Pierre Drapeau, Alain Leduc, Raymond McNeil.
Useful sampling guidelines have recently been provided to improve the precision of bird population parameter estimates from point count data. Less attention has been given, however, to the issue of accuracy or completeness of counts at each sampling point. While it may not be critical in studies that compare average counts among study plots, completeness of counts at the level of individual points may pose several problems in studies that assess relationships between response variables (species' occurrence or abundance) and explanatory variables (vegetation structure, size and isolation of the fragment, proportion of interior habitat) on a point by point basis. Reliability of models in such studies is greatly dependent on the accuracy of counts at each point. We examined how bias of incomplete counts could be minimised through refinements of the point-count method. Six forest types of the northeastern deciduous forest in Quebec (Canada) were intensively surveyed during an entire breeding season. Census performances of the point-count method for measuring species richness at individual points were assessed by resampling the original data set for a simulated census protocol of two visits at a point.
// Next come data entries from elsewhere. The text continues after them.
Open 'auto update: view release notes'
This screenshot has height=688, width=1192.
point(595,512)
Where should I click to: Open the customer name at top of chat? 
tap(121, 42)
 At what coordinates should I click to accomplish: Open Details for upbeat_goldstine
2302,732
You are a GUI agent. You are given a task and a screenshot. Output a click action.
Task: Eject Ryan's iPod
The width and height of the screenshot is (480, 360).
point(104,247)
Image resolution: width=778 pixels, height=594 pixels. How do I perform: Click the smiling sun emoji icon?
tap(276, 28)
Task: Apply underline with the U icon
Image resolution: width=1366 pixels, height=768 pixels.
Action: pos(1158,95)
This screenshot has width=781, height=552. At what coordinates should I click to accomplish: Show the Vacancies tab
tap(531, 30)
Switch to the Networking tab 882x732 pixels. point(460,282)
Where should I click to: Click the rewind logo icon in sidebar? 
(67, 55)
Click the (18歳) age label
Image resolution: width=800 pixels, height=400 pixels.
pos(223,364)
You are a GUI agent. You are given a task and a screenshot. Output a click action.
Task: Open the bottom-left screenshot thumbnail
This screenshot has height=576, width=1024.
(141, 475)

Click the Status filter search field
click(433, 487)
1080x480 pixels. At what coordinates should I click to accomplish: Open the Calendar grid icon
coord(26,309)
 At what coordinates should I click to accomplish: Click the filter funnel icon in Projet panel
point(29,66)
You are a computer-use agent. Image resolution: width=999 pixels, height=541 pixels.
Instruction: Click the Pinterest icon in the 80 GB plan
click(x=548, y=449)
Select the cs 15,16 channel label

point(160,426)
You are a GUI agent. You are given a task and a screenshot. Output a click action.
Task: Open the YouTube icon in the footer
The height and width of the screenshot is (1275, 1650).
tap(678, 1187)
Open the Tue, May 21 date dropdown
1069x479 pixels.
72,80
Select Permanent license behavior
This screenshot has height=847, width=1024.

Effects of daily variation, time of season, time of day, and count duration were tested. Census performances of counts conducted the same day were significantly poorer than counts from different days. Census performances were influenced by the time of season during which counts were conducted. When pooled across habitats, census performances for counts that combined visits at the beginning and at the end of the breeding season were significantly better than counts that were concentrated in either one of these periods. The 05:00 to 08:30 morning period yielded the best results for five of the six habitats. Census performances in open field were, however, significantly better during the first sampling period (04:30), suggesting that bird censuses in open habitats could be initiated before sunrise. Longer counts (25 and 20 min) greatly improved species richness estimates at a point. For studies that focus on comparisons at the scale of individual points, longer counts are preferable to short counts (15 and 10 min). We stress the importance of the scale (study plots or individual points) at which statistical analyses of point count data are conducted in the decision-making process of point count sampling procedures.